Pois enfim, se o homem nunca tivesse sido corrompido, gozaria com segurança, em sua inocência, tanto da verdade como da felicidade. E se o homem nunca tivesse sido senão corrompido, não teria nenhuma idéia nem da verdade nem da beatitude. Mas, infelizes que somos, e mais do que se não houvesse grandeza em nossa condição, não temos uma idéia da felicidade, e não podemos alcançá-la; sentimos uma imagem da verdade, e só possuímos a mentira: incapazes de ignorar em absoluto e de saber com certeza, de tal maneira é manifesto que estivemos num grau de perfeição de que infelizmente caímos!
(Eis o que é o homem para o homem em relação à verdade. Consideremo-lo, agora, em relação com a felicidade que procura com tanto ardor em todas as suas ações.) Todos os homens procuram ser felizes: não há exceção. Por diferentes que sejam os meios que empregam, tendem todos a esse fim. O que faz que uns vão para a guerra e outros não vão é esse mesmo desejo que está em ambos, acompanhado de diferentes opiniões. A vontade não dá nunca o menor passo senão para esse objeto. Esse é o motivo de todas as ações de todos os homens, até mesmo dos que vão enforcar-se. E, no entanto, depois de tão grande número de anos, nunca ninguém, sem a fé, chegou a esse ponto a que todos visam continuamente. Todos se lamentam: príncipes, súditos; nobres, plebeus; velhos, jovens; fortes, fracos; sábios, ignorantes; sãos, doentes; de todos os países, de todos os tempos, de todas as idades e de todas as condições.
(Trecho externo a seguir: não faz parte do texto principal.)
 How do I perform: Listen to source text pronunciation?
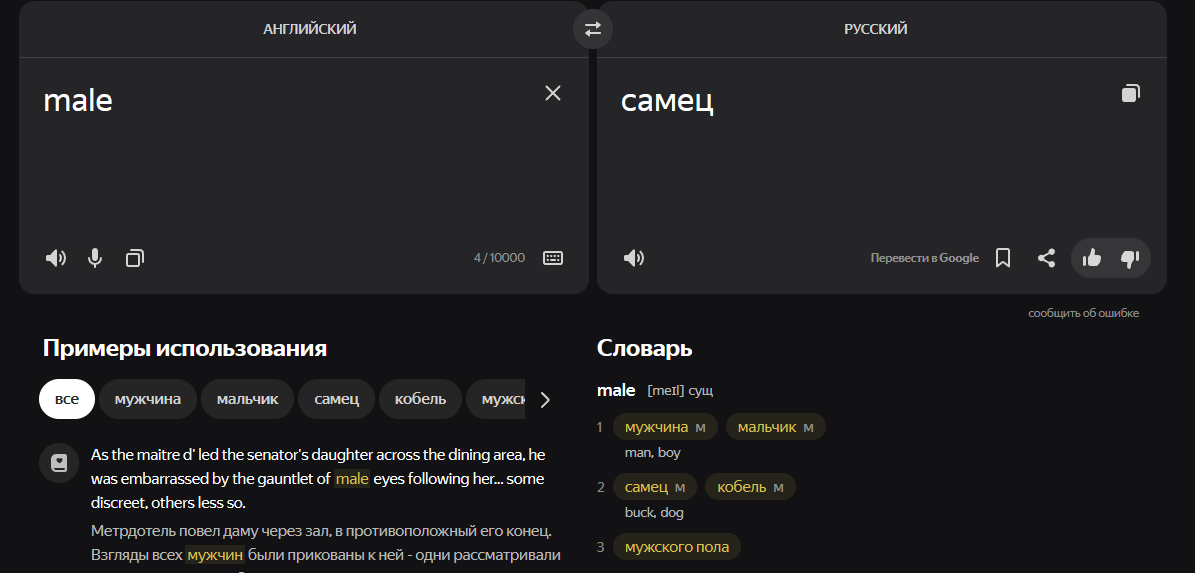(x=56, y=258)
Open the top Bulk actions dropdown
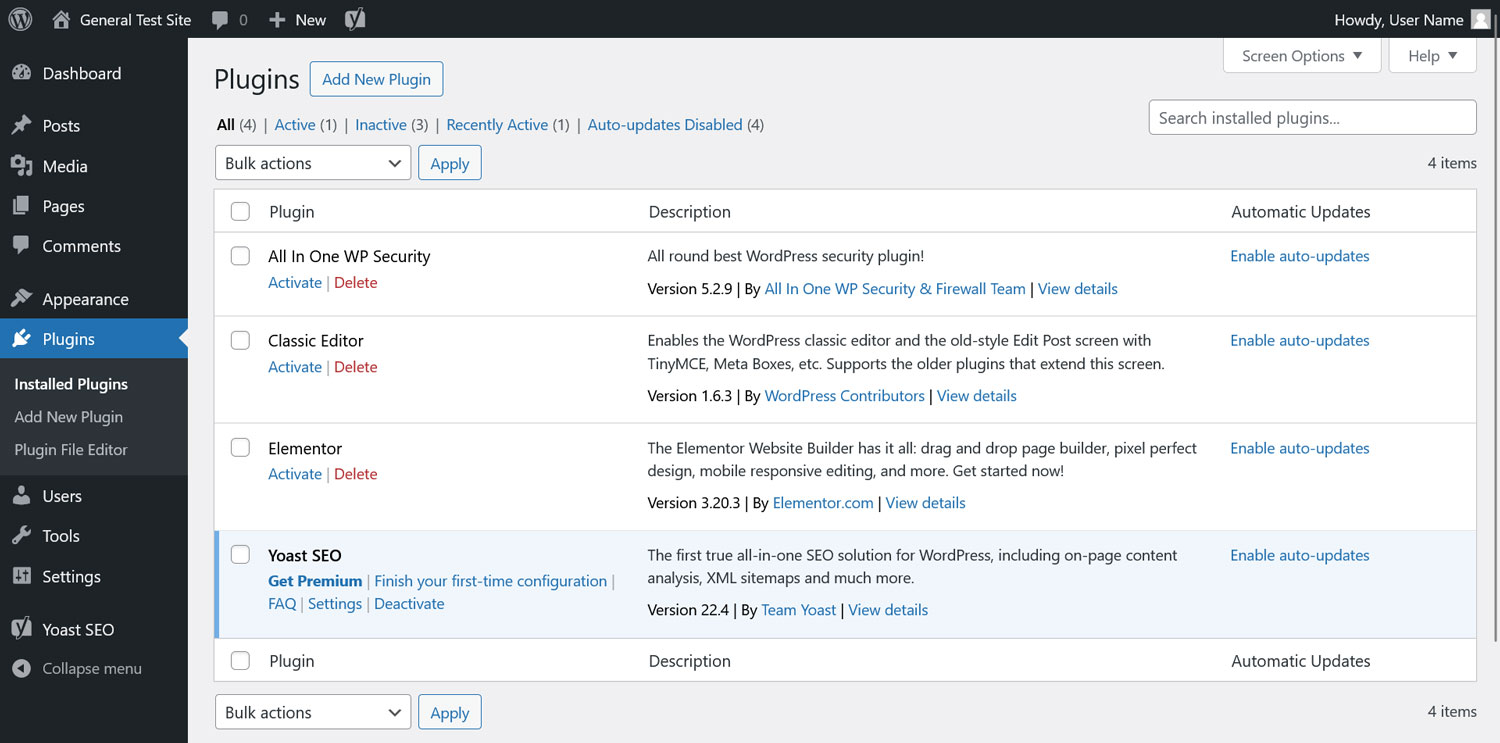Viewport: 1500px width, 743px height. [x=312, y=163]
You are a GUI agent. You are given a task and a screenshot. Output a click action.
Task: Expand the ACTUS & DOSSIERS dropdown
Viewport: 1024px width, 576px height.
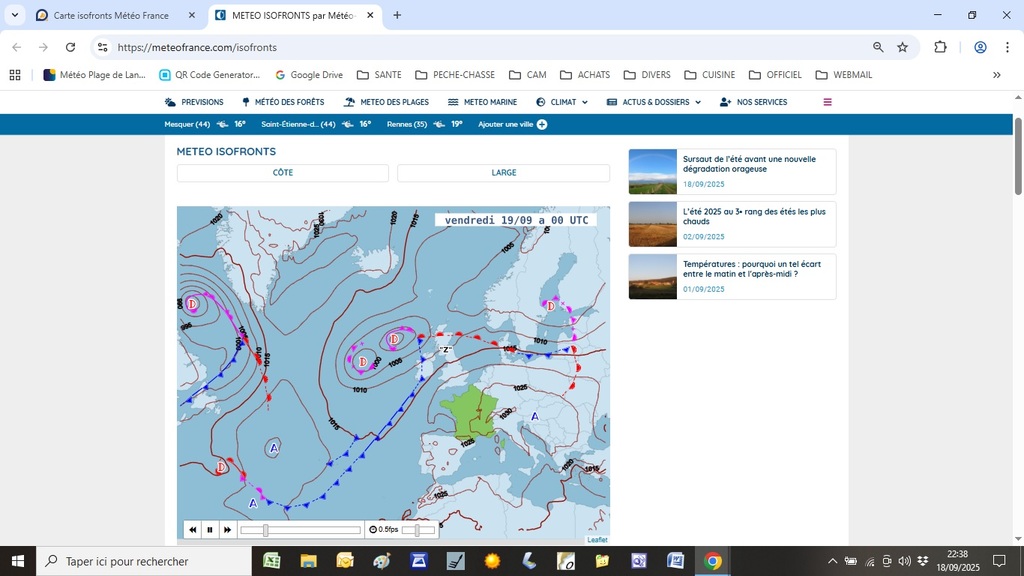coord(654,102)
Que nos gritam, pois, essa avidez e essa impotência, senão que houve, outrora, no homem, uma verdadeira felicidade, da qual só lhe restam, agora, a marca e o traço todo vazio, que ele tenta inutilmente encher de tudo o que o rodeia, procurando das coisas ausentes o socorro que não obtém das presentes, mas que são todas incapazes disso, porque esse abismo infinito só pode ficar cheio de um objeto infinito e imutável, isto é, o próprio Deus.
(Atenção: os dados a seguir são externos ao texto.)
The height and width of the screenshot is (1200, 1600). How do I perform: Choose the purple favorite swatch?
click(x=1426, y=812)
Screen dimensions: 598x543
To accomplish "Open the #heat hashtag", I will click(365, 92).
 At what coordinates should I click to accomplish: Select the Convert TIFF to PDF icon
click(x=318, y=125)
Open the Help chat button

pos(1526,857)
Uns o procuram na autoridade, outros nas curiosidades e nas ciências, outros nas volúpias. Outros que, na realidade, mais se aproximaram dele consideram que é necessário que o bem universal, que todos os homens desejam, não esteja em nenhuma das coisas particulares que só podem ser possuídas por um só e que, sendo repartidas, afligem mais o seu possuidor pela falta da parte que não tem do que o contentam pelo gozo da que lhe cabe. Compreenderam que o verdadeiro bem devia ser tal que todos pudessem possuí-lo ao mesmo tempo, sem diminuição e sem inveja, e que ninguém pudesse perdê-lo contra a vontade.. (Compreenderam-no, mas não puderam achá-lo; e, em lugar de um bem sólido e efetivo, abraçaram apenas a imagem vazia de uma virtude fantástica.) O nosso instinto nos faz sentir que é preciso procurar a nossa felicidade fora de nós.
(Eis o que pode o homem por si mesmo e por seus próprios esforços em relação ao verdadeiro e ao bem.) Temos uma impotência de provar, invencível a todo o dogmatismo; temos uma idéia da verdade, invencível a todo o pirronismo. Desejamos a verdade, e só descobrimos em nós incerteza. Procuramos a felicidade, e só achamos miséria e morte, somos incapazes de não desejar a verdade e a felicidade, e somos incapazes tanto de certeza como de felicidade.